Nisreen Suleiman
Tripoli – “Al-Quds Al-Arabi”: The conflict is escalating day after day between the national unity government headed by Abdul Hamid Al-Dabaiba, which enjoys broad international support, and the House of Representatives government headed by Osama Hammad, who was unable to effectively extend his control over the sovereign institutions in Libya despite his appointment by the House of Representatives. .
Al-Dabaiba and Hammad exchange accusations related to spending, as each government spends individually, which has doubled the spending values and made it difficult to monitor them in order to reduce the corruption that has spread in the country.
In a new context of this conflict, the head of the government appointed by the House of Representatives, Osama Hammad, called on all judicial, accounting and supervisory authorities to expedite the contents of the letter of the Governor of the Central Bank of Libya addressed to the head of the National Unity Government – in which he spoke about the reasons for the rise in foreign exchange – under the umbrella of accountability and investigation of all those who committed crimes. For the rights of the Libyan people and their future generations.

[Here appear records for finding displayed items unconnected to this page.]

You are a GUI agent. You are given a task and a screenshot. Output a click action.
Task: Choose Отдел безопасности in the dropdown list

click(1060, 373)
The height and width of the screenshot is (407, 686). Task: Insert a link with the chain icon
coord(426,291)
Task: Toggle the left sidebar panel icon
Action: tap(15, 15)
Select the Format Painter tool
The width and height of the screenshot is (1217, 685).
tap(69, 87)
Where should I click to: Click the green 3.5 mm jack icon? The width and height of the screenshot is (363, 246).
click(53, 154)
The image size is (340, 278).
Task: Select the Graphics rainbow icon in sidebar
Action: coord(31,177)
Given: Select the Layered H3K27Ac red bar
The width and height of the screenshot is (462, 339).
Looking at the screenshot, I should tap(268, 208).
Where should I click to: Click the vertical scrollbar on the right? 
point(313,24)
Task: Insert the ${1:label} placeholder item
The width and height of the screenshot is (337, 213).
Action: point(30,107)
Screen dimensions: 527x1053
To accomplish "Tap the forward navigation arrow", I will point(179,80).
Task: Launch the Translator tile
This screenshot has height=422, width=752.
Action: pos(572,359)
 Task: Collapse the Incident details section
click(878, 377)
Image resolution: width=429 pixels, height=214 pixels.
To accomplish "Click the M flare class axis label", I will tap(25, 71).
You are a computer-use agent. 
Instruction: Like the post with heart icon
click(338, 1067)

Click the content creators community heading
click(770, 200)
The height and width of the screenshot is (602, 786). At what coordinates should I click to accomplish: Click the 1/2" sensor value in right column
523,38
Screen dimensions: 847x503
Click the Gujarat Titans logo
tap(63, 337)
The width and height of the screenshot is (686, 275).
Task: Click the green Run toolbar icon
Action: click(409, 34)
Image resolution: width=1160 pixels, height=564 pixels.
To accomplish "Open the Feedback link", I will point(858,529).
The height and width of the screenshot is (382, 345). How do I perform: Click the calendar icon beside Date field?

He stressed, during a statement on behalf of his government, the need to reveal the entity responsible for the spending from unknown sources, which Al-Siddiq Al-Kabir spoke about in his speech to Al-Dabaiba.
Hammad’s statement indicated that the practices of the National Unity Government, which he described as “expired,” are wrong and have caused the deterioration of citizens’ living conditions and severe damage to the national economy, in addition to causing a rise in foreign exchange prices against the local currency, according to his description.
On the other hand, he said that his government was and is still working in accordance with the legislation in force, and is committed to the law approving the state’s general budget issued by the House of Representatives. The Hammad government statement pointed out that the responses launched today by the Prime Minister of the Unity Government, Abdul Hamid Dabaiba, to the effect that the imbalance that struck the Libyan economy was due to bank credits, “are nothing but weak arguments to evade responsibility.”
He called on the Central Bank not to shirk responsibility for the deterioration of economic conditions in all areas, as it is the body responsible for implementing exchange orders issued by the Ministry of Finance of the Government of National Unity.
This comes in the midst of an escalating dispute between the Governor of the Bank of Libya and the Prime Minister of the National Unity Government, Abdul Hamid Al-Dabaiba.
Disagreements over control of the government and financial resources of the Libyan state have often been the focus of the armed conflict that has torn the Libyan state apart since the February 17 revolution.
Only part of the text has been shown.